**Task to complete**
Please set down, word for word, the line that contains "You are a computer-use" and every line after it to the end of the entries below, omitting the pictures.

Entries taken from a collection:
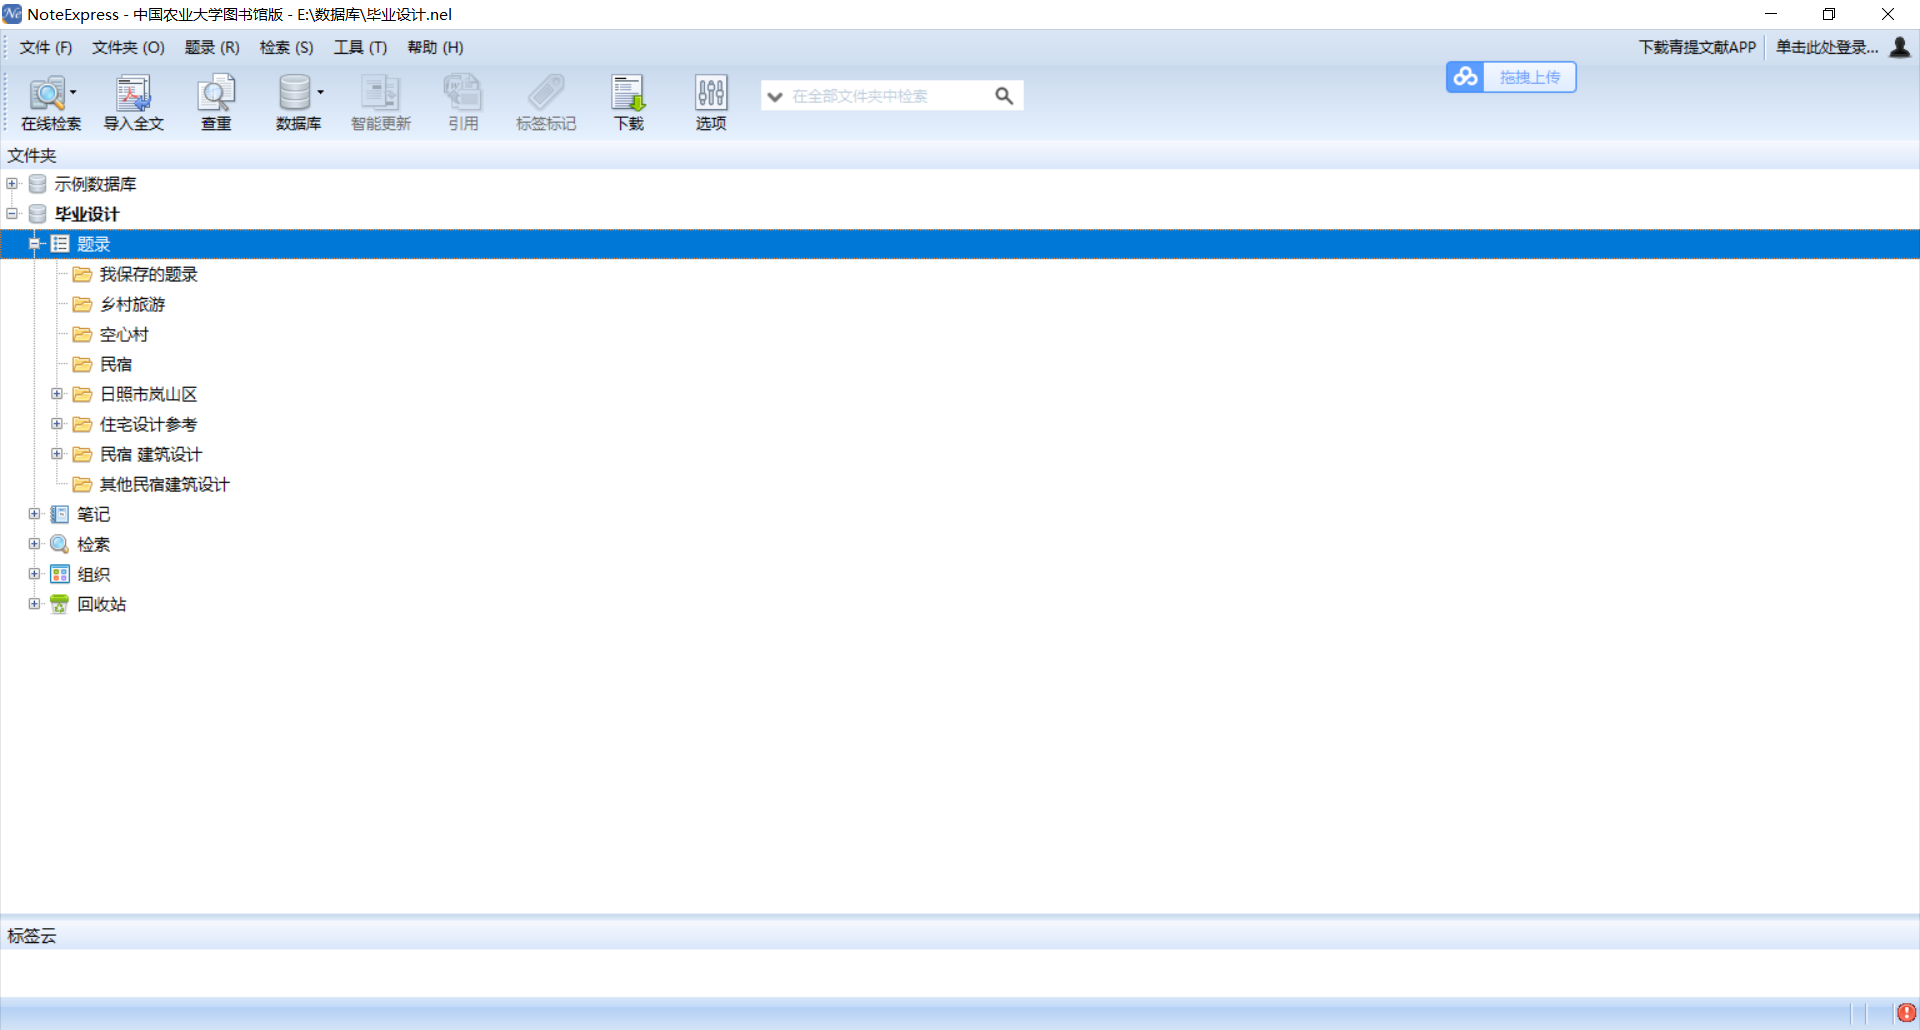
Task: Click the magnifier search icon in search box
Action: [1004, 96]
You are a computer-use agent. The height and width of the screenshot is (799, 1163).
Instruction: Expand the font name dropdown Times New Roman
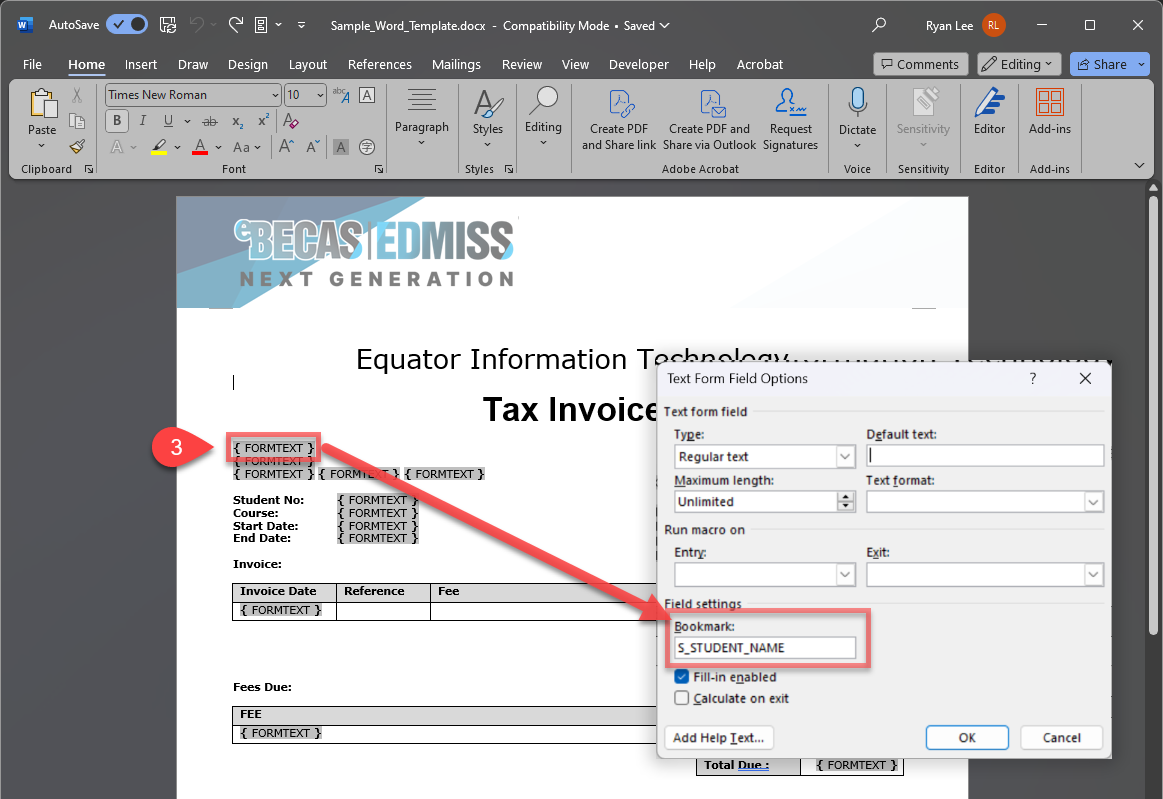pyautogui.click(x=275, y=95)
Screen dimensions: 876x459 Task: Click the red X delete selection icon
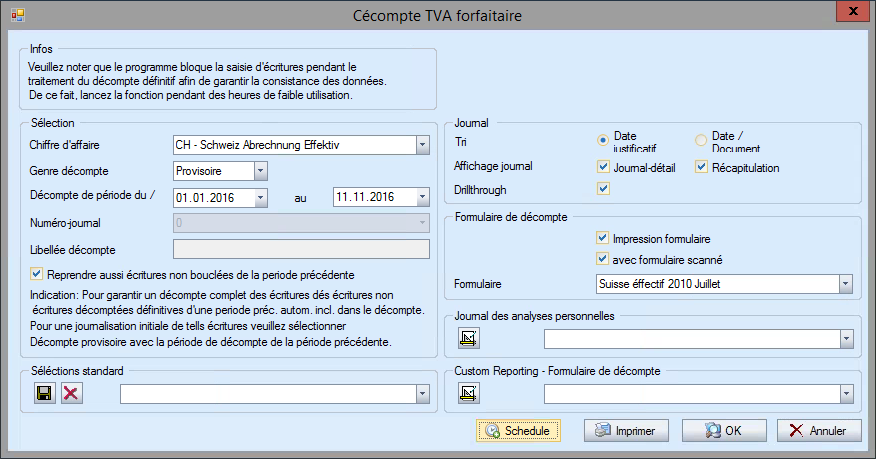[70, 395]
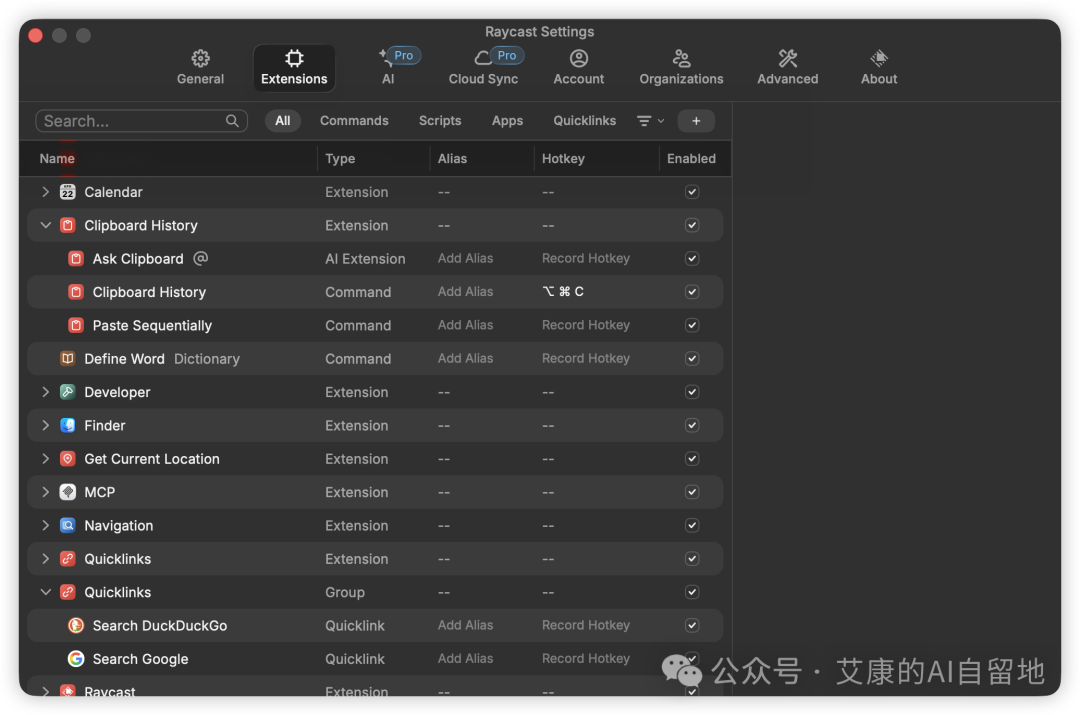The width and height of the screenshot is (1080, 715).
Task: Select the Calendar extension icon
Action: pos(68,192)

**Response**
You are a computer-use agent. The height and width of the screenshot is (799, 1163).
Instruction: Expand the font name dropdown Times New Roman
pyautogui.click(x=275, y=95)
Screen dimensions: 876x459 Task: Click the red X delete selection icon
[70, 395]
The width and height of the screenshot is (1080, 715).
Task: Select the Calendar extension icon
Action: pos(68,192)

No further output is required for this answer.